Activation of PP2A modulates the DNA damage response
Saverio Minucci, full professor of General and Clinical Pathology at the Department of Oncology and Hemato-Oncology of the University of Milan and Principal Investigator at the Department of Experimental Oncology of the IEO (European Institute of Oncology), will hold a seminar at CEINGE entitled "Activation of PP2A modulates the DNA damage response" (start at 12.00)
Professor Minucci is the author of more than 180 publications in international scientific journals and is a prominent figure in the field of Molecular Oncology. He studies chromatin alterations in tumorigenesis. During his post-specialization studies in the United States (NIH), he made important contributions to the understanding of the molecular mechanisms of operation of retinoic acid receptors (for which he received the FARE award), and was a pioneer in study of the interaction of these factors with chromatin. Upon his return to Italy, he made fundamental contributions to the identification of various chromatin alterations in tumourigenesis and to the identification of new molecular targets (such as histone deacetylases) in tumor therapy.
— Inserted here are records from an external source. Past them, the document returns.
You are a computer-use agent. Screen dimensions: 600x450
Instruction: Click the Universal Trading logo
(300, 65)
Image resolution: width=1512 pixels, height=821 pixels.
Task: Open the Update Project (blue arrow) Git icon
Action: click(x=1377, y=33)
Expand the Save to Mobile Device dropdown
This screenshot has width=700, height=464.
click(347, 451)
Host researcher: Massimo Zollo
What talking about
We have previously shown that PP2A integrates metabolic sensing with the the DNA-Damage Response (DDR) in yeast. Through a pharmacological and genetic approach, we found that interfering with mitochondrial oxidative phosphorylation and reducing glucose availability leads to activation of PP2A. Indeed, the combination of metformin (the most commonly used drug for type 2 diabetes, which inhibits mitochondrial complex I) with glucose starvation increased PP2A activity. In Triple Negative Breast Cancer (TNBC) cell lines and patient-derived tumors, metformin and glucose starvation enhanced the efficacy of low-dose, DNA-damaging chemotherapy. We demonstrated that activation of PP2A by metformin and glucose starvation attenuated the DDR triggered by chemotherapy, thus preventing the cell cycle arrest necessary for DNA repair and increasing genomic fragmentation, which finally led to cell death. In mouse models of TNBC, metformin and cycles of intermittent fasting (which lowered blood glucose) increased the efficacy of low-dose chemotherapy and induced tumor regression. Targeting the DDR is considered an attractive therapeutic opportunity, based on the intrinsic genomic instability of tumor cells. Here we provide a metabolic strategy to mitigate the DDR at multiple levels, which is safe, tolerable and of potential clinical use.